On 14/09/12 18:21, Michael Meeks wrote:
Hi there,

        I just got a crash in the PresentationActivity timerUpdateThread - it's
not related to this (I think) - but I guess this could cause some
nasties I suppose. It seems we're talking to the GUI from multiple
threads concurrently:
As far as I can tell I'm on the main thread when updating the GUI -- my "UpdateThread" should actually be a runnable (I've now renamed it as such) -- it is never started manually, but is passed to a handler which runs the run method on the event/GUI Thread after the specified delay. So I don't think it's a threading issue causing the crash.
http://developer.android.com/guide/components/processes-and-threads.html

        "Additionally, the Andoid UI toolkit is not thread-safe. So, you must
not manipulate your UI from a worker thread—you must do all manipulation
to your user interface from the UI thread. Thus, there are simply two
rules to Android's single thread model:

      1. Do not block the UI thread
      2. Do not access the Android UI toolkit from outside the UI thread"

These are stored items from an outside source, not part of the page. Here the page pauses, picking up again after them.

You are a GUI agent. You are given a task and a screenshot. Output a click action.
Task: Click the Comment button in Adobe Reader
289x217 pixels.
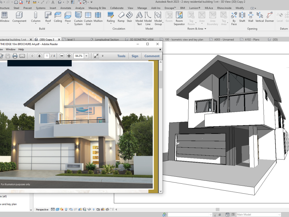coord(152,56)
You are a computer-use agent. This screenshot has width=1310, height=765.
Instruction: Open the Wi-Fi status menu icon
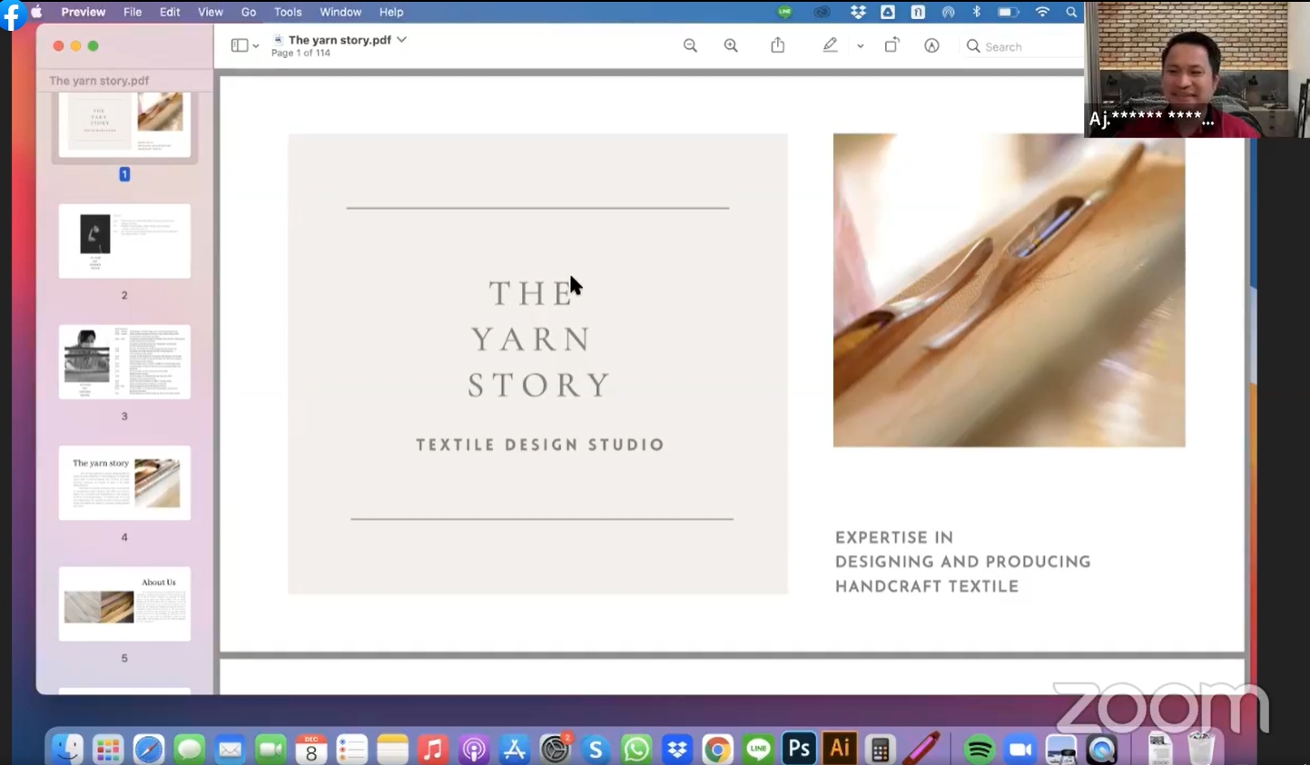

        I was also amused to stumble over this:

http://weblogs.java.net/blog/kgh/archive/2004/10/multithreaded_t.html

        Which is quite amusing ;-) Anyhow - perhaps I'm missing something - I
don't know what mTimeLabel.setText really does so ...

        Are we doing our slower IPC in a thread and leaving the main thread to
render ? (things are responsive so I assume so generally :-).

All the networking code is run in a separate thread (as required by android docs -- networking on the GUI thread results in errors being thrown -- except for writing to a stream). As far as I can tell all the GUI work is done in the GUI thread, with the timer update and any broadcasts from the background threads simply being handled as events on the GUI thread.

A summary of threads (to the best of my knowledge):

- GUI/event thread -- run by android, handles the timerUpdate events, and Broadcasts from the networking threads. - Network handling thread: deals with connecting to a server (i.e. the opening of a socket, up until sending a pin) and spawning the Client thread as necessary. - Client thread: listens to the network/bluetooth socket, and sends out broadcasts to the UI as appropriate when appropriate data is received on the socket.

I.e. as far as I can tell all UI work is done on the correct thread. What is however more complicated is the lifecycle of the activity and service, which has caused some issues (which is why that mCommunicationService==null check was needed), etc.